**Material for the task**
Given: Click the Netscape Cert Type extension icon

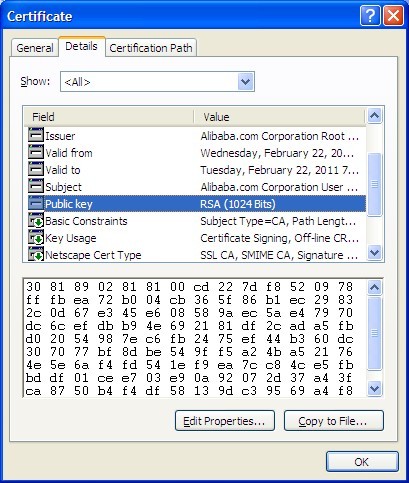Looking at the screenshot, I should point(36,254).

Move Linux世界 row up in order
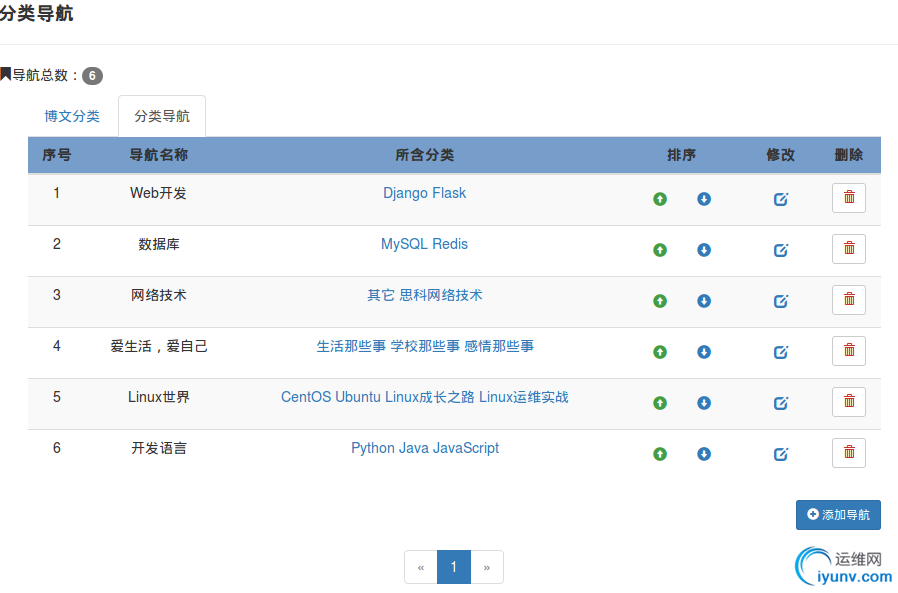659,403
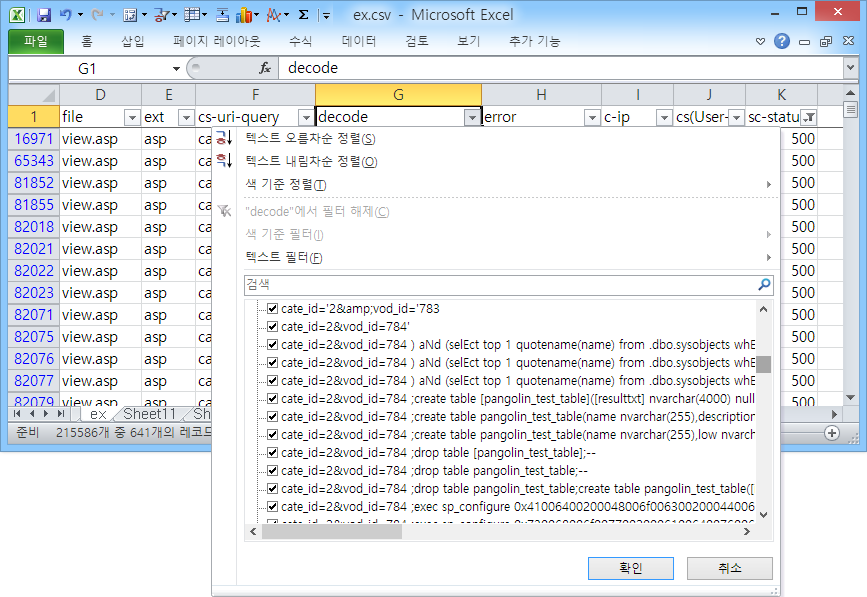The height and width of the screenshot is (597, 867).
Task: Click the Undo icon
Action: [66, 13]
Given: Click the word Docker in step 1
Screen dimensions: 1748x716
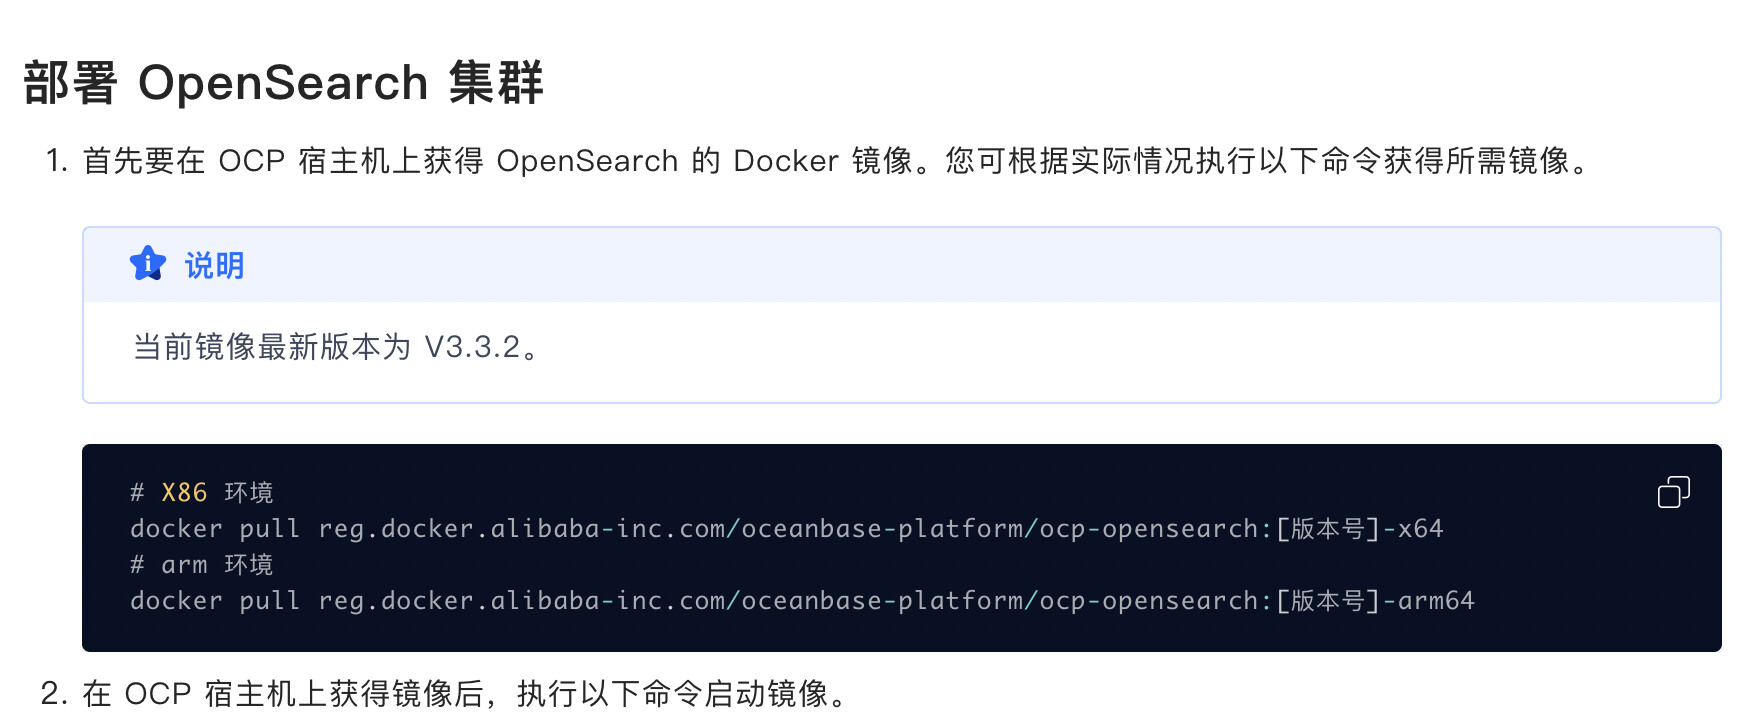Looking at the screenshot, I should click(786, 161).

* * *

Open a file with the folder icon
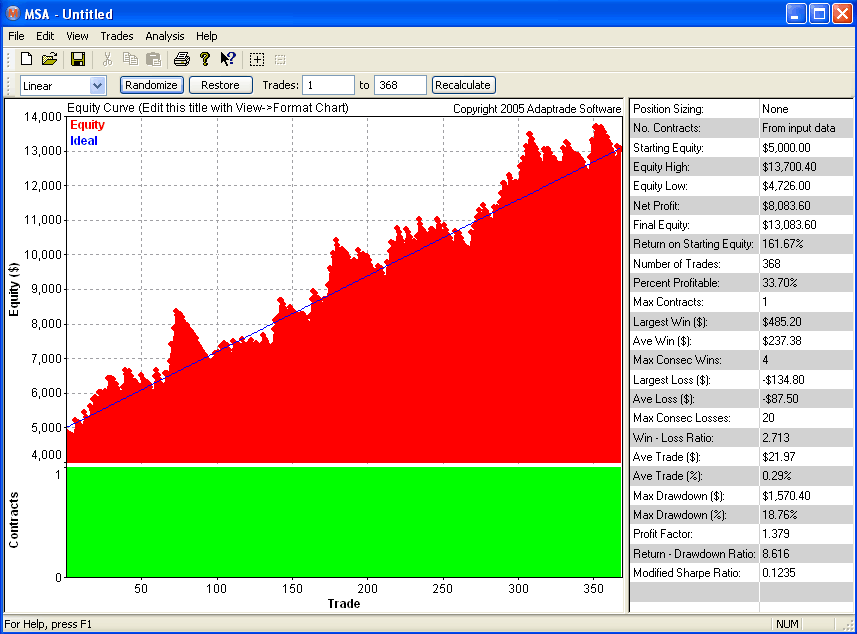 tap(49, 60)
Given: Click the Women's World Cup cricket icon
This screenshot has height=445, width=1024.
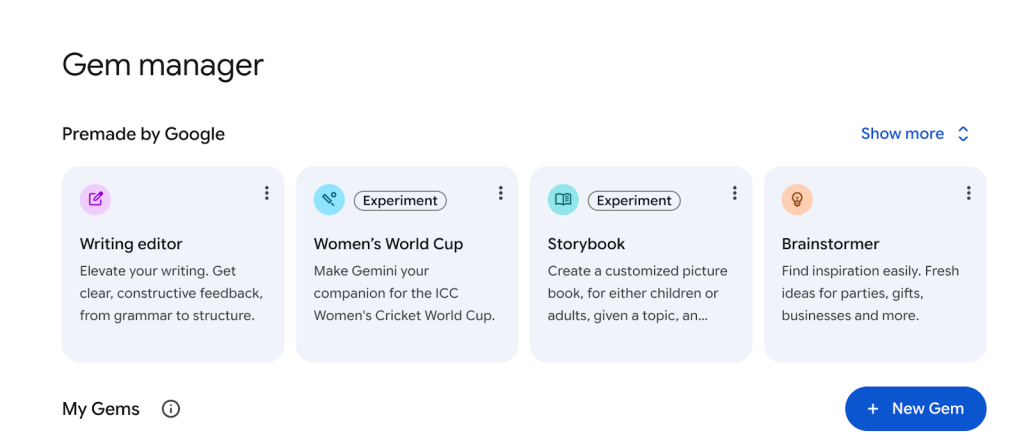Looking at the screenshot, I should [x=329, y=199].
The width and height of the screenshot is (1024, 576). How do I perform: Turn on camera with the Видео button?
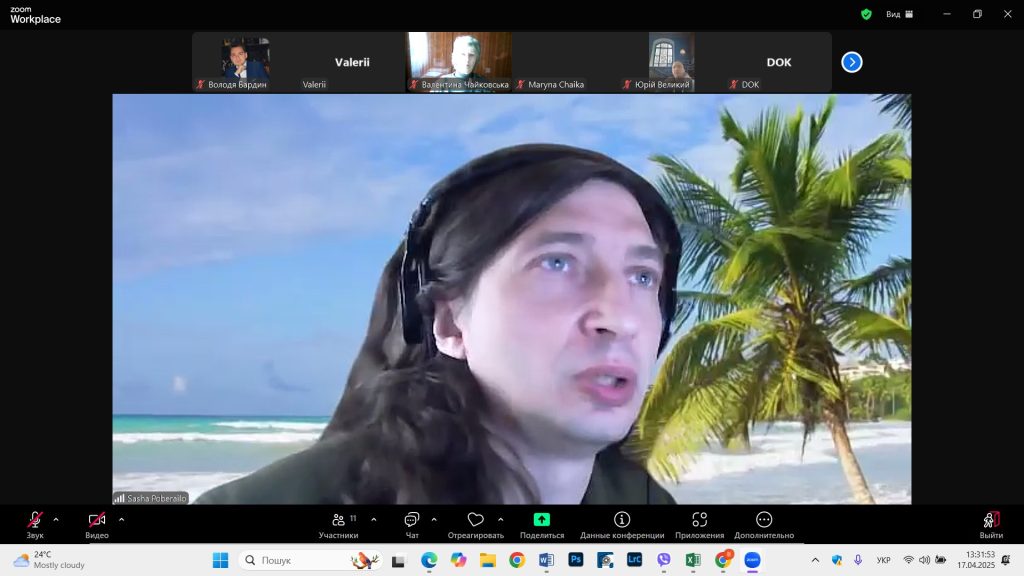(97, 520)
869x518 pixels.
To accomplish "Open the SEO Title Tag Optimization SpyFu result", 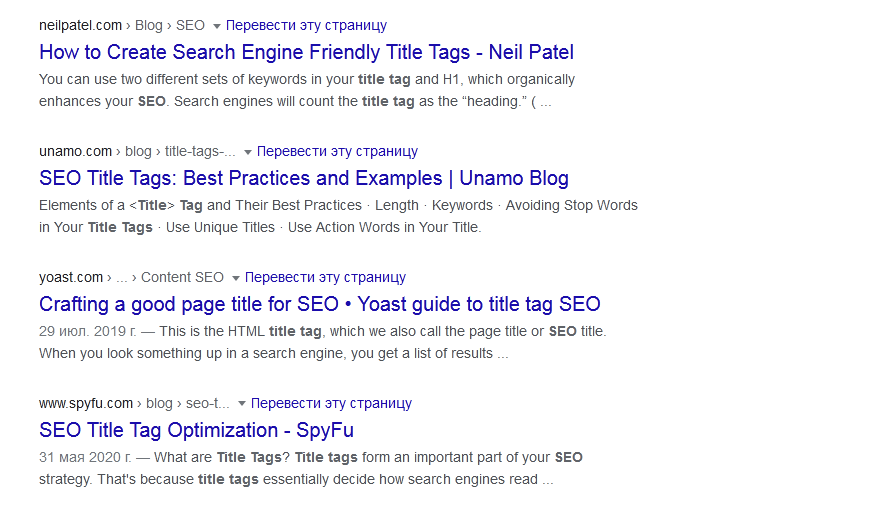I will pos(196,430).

**Exercise instructions**
From the entries above, copy exactly the lines starting at the one with "Given: Click the Netscape" and stopping at the one with "Given: Click the word Docker in step 1", keeping both ends. Drop the pictures.

**Answer to this task**
Given: Click the Netscape Cert Type extension icon

Looking at the screenshot, I should point(36,254).

Move Linux世界 row up in order
659,403
The height and width of the screenshot is (597, 867).
Task: Click the Undo icon
Action: [66, 13]
Given: Click the word Docker in step 1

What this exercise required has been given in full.